* **TEXT BLOCK**:
Les Noces, or the Wedding, premiered in June 1923 at the Théâtre de la Gaîté in Paris. It was produced by Sergei Diaghilev, artistic director of the Ballets Russes, set to a score by Igor Stravinsky. Natalia Gontcharova designed the set and costumes, and Bronislava Nijinska—in whose influence on the piece we are mainly interested—choreographed the piece. Nijinska was sister to the famous dancer and choreographer Vaslav Nijinsky, who inaugurated androgynous roles like a personified rose in Le Spectre de la Rose, choreographed the famously rabble-rousing Le Sacre du Printemps, and fell mentally ill at a young age to end his brief but illustrious career. For better or for worse, it was precisely this occurrence that opened up the space for Nijinska to take over for her brother, and to choreograph one of the earliest—if only—feminist ballets.
Les Noces was a piece in the works for ten years, eight of which were prior to Nijinska’s eventual involvement. Stravinsky had purchased a score of Russsian peasant wedding songs, as it was in vogue at this time to look to such origins of one’s culture for inspiration: some scholars have even termed the period one of “neoprimitivism” (Baer 32). The staging Diaghilev and Stravinsky had in mind was a joyous peasant celebration, and this tone was one which Nijinska fought from the beginning and successfully unraveled by the ballet’s premiere (Banes 108). For this paper, I have been working with a reconstruction of the piece, performed by the Royal Ballet in London in 2001. The performance DVD lists Nijinska as the sole choreographer, so we can rest assured it is quite close to the original.[1]
Nijinska’s vision is undoubtedly informed by her womanhood, as well as her prior experience as a ballerina in the Ballets Russes. This paper will exclusively consider one of many crucial innovations Nijinska brought to the stage: the use of hair, two ten-foot braids on either side of the future bride’s face, in the ballet’s first segment, “The Blessing of the Bride.” I argue that the braids function as a surrogate for Nijinska’s absence onstage: as a critique on marriage in society, classical tradition in ballet, and femininity in both. The images I am going to present to you cause me to move in and out of chronological order, as I untangle the symbolism of these braids.
Draped hair as the shackles of marriage
Diaghilev and Stravinsky’s male-centric view of the wedding as joyous celebration went unchallenged until Nijinska not only countered it but insisted upon her conflicting vision. As Sally Banes and others have noted, her vision “shift[ed] the terms of the ballet wedding’s significance from the male to the female perspective” (Banes 120). The potent image of hair draped as shackles around the future bride’s wrists illuminate her unwillingness to and unfreedom whether to wed, a strong critique of the institution of marriage. Because Nijinska insisted upon this image, her will to show marriage in this way makes the braids a surrogate for her onstage.

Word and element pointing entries
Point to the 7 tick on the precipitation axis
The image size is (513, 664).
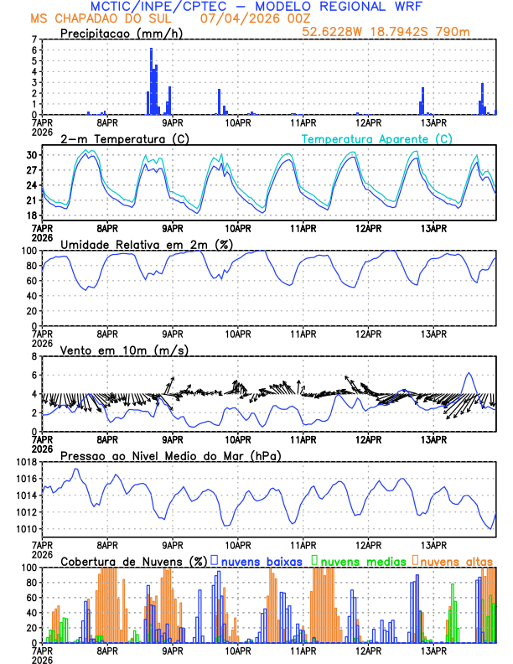click(x=33, y=39)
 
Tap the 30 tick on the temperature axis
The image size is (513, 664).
click(x=31, y=155)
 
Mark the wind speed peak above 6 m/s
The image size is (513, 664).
click(x=469, y=373)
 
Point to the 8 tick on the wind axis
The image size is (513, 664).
click(x=33, y=356)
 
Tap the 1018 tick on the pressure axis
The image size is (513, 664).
click(x=25, y=462)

* **GIVEN REQUEST 1**:
Answer these questions from the text on Les Noces:
(a) When and at which theater did the ballet premiere?
(b) Which company performed the reconstruction the paper works with, and in what city and year?
(c) How long are the braids on either side of the future bride's face?
* **GIVEN REQUEST 2**:
Retype the stretch of the listing from its start through the line that contains "click(x=31, y=155)", with no changes, and leave the pictures out.

* **WRITTEN RESPONSE 1**:
(a) June 1923, at the Théâtre de la Gaîté in Paris.
(b) The Royal Ballet, in London, in 2001.
(c) Ten feet each.

* **WRITTEN RESPONSE 2**:
Point to the 7 tick on the precipitation axis
The image size is (513, 664).
click(x=33, y=39)
 
Tap the 30 tick on the temperature axis
The image size is (513, 664).
click(x=31, y=155)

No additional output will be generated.